For iMXRT1176, in "Config Tools | Peripherals | Peripheral drivers (Device Specific) | WDOG | Watchdog configuration" there is a parameter called "Timer tick period". This is a calculated value, not one that the user can select.
In my case, it shows "68.269us", and I can't understand where this value comes from. WDOG should run off a 32.768 kHz clock, so the period should be ~30.518us; and anyway, the actual resolution of the WDOG is 0.5s, so this period is useless to know.
This period value is related to the "Clock source" of the WDOG (which in my case is "Bus clock root", @240MHz).

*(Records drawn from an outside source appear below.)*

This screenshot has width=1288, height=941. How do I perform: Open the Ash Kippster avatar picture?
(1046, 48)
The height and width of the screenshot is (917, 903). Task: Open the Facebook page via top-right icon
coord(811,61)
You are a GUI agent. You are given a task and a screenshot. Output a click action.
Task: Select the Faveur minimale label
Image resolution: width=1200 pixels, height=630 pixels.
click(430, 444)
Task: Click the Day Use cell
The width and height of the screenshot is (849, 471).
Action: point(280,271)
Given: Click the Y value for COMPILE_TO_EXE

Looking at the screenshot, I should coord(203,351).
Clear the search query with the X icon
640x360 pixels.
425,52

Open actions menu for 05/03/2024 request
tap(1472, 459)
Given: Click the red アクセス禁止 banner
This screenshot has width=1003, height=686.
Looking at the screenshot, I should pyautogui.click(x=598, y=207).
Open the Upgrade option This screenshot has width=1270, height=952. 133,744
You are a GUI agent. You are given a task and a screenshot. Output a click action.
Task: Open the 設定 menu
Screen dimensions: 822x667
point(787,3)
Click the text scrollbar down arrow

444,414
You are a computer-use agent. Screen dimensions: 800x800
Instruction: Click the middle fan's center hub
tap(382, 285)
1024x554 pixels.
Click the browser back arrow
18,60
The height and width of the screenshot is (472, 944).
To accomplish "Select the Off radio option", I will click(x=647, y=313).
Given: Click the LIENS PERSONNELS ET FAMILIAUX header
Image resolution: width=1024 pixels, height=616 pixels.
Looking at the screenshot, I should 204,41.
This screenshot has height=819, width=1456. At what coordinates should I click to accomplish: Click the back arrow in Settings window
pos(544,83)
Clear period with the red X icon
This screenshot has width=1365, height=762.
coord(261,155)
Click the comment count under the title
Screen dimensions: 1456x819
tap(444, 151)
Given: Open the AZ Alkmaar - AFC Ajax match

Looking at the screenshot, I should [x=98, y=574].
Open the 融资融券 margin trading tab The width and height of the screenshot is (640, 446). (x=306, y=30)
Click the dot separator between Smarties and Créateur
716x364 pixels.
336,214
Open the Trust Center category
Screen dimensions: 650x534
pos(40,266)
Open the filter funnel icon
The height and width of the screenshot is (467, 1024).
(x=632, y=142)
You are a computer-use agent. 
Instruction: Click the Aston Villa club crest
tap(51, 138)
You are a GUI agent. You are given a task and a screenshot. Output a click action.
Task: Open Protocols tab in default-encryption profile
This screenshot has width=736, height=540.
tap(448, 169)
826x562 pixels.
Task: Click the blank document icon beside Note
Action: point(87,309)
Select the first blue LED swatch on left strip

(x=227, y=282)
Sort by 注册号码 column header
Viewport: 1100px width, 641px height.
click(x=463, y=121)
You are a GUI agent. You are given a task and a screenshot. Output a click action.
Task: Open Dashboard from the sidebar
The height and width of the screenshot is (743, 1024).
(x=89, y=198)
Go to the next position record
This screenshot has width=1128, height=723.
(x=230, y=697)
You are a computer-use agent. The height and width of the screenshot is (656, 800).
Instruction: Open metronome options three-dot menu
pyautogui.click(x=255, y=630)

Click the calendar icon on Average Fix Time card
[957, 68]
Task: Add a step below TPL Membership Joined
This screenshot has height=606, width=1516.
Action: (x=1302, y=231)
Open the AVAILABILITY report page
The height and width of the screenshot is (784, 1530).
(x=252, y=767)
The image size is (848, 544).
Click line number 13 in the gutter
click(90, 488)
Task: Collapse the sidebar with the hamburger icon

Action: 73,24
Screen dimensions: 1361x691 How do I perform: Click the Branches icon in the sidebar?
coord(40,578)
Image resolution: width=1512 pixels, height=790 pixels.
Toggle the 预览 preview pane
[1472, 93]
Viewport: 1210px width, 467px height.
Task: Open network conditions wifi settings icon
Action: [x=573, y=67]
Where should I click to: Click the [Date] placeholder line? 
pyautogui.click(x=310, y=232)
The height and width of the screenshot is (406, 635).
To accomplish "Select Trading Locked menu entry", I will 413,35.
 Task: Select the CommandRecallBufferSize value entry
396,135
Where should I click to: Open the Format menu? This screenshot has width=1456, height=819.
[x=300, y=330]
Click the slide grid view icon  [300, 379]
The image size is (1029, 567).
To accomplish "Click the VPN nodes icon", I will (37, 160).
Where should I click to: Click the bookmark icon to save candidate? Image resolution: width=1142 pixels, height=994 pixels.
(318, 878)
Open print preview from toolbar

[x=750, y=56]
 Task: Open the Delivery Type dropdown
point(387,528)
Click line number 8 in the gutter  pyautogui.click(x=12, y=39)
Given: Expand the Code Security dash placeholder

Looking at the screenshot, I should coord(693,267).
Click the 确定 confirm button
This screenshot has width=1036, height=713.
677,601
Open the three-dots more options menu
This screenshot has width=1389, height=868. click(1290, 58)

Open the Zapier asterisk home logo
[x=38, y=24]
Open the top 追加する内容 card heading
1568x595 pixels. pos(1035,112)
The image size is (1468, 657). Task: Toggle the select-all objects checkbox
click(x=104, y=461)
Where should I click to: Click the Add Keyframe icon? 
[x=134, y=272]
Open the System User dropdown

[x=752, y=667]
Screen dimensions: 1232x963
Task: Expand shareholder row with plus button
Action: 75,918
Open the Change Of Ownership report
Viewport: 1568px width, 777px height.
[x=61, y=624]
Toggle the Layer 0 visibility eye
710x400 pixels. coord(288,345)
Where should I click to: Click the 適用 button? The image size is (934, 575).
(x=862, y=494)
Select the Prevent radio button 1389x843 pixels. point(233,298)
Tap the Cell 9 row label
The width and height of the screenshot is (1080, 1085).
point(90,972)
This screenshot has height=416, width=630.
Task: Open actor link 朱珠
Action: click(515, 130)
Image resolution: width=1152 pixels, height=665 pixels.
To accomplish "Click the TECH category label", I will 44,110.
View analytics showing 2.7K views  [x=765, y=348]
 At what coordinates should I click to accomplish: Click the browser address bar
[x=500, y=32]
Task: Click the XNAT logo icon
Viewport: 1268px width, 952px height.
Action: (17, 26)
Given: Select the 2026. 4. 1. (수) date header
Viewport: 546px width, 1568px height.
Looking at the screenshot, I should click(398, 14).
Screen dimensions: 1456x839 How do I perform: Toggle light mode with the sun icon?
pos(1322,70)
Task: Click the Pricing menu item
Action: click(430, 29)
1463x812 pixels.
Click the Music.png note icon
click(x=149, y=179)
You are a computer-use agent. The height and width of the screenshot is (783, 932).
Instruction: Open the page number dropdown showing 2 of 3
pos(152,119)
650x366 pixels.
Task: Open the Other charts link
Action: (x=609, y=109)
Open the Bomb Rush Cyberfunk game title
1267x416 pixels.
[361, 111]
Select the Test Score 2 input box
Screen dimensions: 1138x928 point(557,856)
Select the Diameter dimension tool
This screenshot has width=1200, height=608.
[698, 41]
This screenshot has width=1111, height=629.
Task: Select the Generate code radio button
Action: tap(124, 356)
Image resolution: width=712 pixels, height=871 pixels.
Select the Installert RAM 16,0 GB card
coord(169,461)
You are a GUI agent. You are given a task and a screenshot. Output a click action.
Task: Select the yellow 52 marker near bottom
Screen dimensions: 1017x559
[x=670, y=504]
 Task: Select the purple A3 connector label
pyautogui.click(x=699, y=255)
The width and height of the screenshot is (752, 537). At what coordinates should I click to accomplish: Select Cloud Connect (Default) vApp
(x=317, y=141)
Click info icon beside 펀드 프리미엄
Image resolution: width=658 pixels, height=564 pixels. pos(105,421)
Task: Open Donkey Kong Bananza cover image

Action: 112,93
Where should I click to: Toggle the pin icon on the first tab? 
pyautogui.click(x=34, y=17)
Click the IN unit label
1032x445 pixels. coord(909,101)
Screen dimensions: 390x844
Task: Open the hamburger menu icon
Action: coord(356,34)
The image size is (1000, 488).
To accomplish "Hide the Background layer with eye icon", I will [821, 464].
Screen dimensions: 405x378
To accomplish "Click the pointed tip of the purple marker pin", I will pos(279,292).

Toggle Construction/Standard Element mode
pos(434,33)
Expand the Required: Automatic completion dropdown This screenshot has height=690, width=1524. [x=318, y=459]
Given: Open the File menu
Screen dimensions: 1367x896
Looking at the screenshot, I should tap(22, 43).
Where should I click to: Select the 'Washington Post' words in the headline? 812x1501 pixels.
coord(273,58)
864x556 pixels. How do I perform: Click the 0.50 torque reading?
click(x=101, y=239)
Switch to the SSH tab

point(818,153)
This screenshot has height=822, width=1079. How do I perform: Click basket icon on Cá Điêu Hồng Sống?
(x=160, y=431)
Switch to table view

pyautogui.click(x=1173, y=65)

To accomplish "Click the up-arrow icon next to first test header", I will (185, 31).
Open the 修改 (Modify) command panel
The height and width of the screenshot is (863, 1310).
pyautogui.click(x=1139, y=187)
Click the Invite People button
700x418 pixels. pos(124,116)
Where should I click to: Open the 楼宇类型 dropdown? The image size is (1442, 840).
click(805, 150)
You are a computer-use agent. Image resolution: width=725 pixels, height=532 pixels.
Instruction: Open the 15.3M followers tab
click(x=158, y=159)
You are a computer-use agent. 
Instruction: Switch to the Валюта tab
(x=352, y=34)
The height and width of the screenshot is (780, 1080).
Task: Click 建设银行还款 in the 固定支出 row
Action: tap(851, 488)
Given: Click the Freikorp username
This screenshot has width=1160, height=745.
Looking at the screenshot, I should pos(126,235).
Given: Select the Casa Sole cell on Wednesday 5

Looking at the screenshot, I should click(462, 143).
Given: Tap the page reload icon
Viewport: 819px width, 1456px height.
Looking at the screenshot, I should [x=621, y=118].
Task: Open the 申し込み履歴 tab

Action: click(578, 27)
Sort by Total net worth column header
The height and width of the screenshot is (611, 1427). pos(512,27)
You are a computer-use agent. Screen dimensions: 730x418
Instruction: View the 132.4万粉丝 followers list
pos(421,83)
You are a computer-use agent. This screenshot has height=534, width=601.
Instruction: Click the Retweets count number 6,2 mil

However, the period does not correspond to 240MHz (i.e. 4.17ns), nor to a multiple of it.
Also, the bus clock is used for accessing the WDOG registers, not for the WDOG counting itself.
So, what's the purpose of this "Timer tick period"?
Is it correct that the WDOG counts off of the 32.768kHz clock?
Note: for the RTWDOG peripheral, this parameter seems to make sense: there you can actually select the clock source from a list of options, and the "Period of counter tick" calculated there is exactly 1/frequency.
So, maybe, "Timer tick period" should just be removed from the WDOG peripheral.
I'm using Config Tools shipped with MCUXpresso IDE v11.7.0 [Build 9198] [2023-01-17]
Hello @stefano-quantic
Timer tick period is time period of one tick of the watchdog timer.
After change clock source, this will be changed, you can test.
BR
Alice
Just to be clear: I'm talking about WDOG1 and WDOG2 (not RTWDOG, i.e. RTWDOG3 and RTWDOG4).
For these WDOGs, I cannot change the clock source; Config Tools only have one single option: "Bus clock root".
However, this is the clock used for the WDOG bus interface (i.e. to access its registers), whereas the clock that feeds the counter should be 32.768 kHz (external XTAL, with fallback to the internal RCOSC in case of failure).
Is my understanding correct?
If it is, then the calculated tick period should not be based on the bus clock, but on the 32.768 kHz clock.
Anyway, we cannot set the WDOG timeout with 1 CK granularity, but only in increments of 0.5s (from 0.5s to 128s), so calculating the tick period is useless.